Francesco Fusaro, de la DG Recherche de la Commission européenne a lui expliqué les choix faits par la Commission européenne en ce qui concerne l’accès aux données scientifiques résultant de projets de recherche cofinancés par l’Union européenne. La diffusion de ces résultats est en effet un enjeu de taille au sein d’une économie basée sur la science, et la Commission européenne a donc lancé en août 2008, après consultation des différents acteurs de la recherche en Europe, un projet pilote appelé "open access" par lequel elle entend tester, dans un nombre de domaines bien précis, comment un accès ouvert aux résultats de recherches scientifiques peut renforcer leur diffusion et maximiser les retours sur investissement en matière de R&D. Pour Francesco Fusaro, il s’agit là d’aller vers une "cinquième liberté de circulation", à savoir celle de la connaissance.
Paul Keller, du think-tank néerlandais Kennisland, avait, en guise d’introduction à la présentation du Manifeste pour le domaine public, présenté quelques exemples de pratiques.

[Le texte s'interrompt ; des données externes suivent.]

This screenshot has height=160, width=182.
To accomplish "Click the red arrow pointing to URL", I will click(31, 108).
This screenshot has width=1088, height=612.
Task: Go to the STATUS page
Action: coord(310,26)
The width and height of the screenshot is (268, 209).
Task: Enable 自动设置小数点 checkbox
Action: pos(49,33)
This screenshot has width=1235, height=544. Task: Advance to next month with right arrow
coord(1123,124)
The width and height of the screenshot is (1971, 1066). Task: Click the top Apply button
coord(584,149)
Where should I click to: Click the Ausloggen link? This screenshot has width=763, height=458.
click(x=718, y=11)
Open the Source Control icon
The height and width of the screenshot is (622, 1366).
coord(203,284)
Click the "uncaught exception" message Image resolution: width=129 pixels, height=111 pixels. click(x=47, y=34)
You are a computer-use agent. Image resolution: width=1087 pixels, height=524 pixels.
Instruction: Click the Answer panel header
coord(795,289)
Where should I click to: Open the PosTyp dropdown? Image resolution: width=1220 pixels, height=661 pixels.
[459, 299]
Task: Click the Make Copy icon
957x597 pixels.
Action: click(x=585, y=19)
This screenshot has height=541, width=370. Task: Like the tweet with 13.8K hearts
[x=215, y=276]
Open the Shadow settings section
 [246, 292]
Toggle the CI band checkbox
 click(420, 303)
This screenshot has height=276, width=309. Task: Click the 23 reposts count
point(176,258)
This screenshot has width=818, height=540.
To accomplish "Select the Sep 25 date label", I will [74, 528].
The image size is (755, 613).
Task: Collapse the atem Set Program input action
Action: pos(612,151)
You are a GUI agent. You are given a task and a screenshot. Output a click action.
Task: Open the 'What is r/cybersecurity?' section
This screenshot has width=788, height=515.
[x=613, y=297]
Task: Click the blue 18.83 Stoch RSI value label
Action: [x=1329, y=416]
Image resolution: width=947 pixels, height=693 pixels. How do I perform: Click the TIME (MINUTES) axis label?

Partant d’un portrait de Sir John Baskerville qui appartient à la National Portrait Gallery et qui est affiché sur le site de celle-ci, mais que l’internaute peut aussi trouver sur Wikimedia Commons, Paul Keller a évoqué le conflit sur les droits d’auteurs qui opposent le musée et le fournisseur Internet. La National Portrait Gallery est bien pour lui le propriétaire du portrait physique. Elle a bien numérisé ce portrait. Mais l’auteur étant mort depuis plus de 70 ans, est-elle propriétaire des droits d’auteur ? Ou bien, la numérisation lui donne-t-elle de nouveaux droits ?
Paul Keller a ensuite cité l’exemple de Gallica, la bibliothèque numérique de la Bibliothèque nationale de France (BnF), qui a récemment introduit de nouvelles conditions d’utilisation faisant une distinction entre utilisation personnelle et non-commerciale d’un document et utilisation commerciale. Paul Keller craint malgré tout une érosion du principe du domaine public.
Lionel Maurel, de la BnF, quelque peu surpris par les craintes de Paul Keller à l’égard de ces nouvelles conditions d’utilisation, a pu présenter la démarche et surtout le contexte qui avait conduit à les mettre en place.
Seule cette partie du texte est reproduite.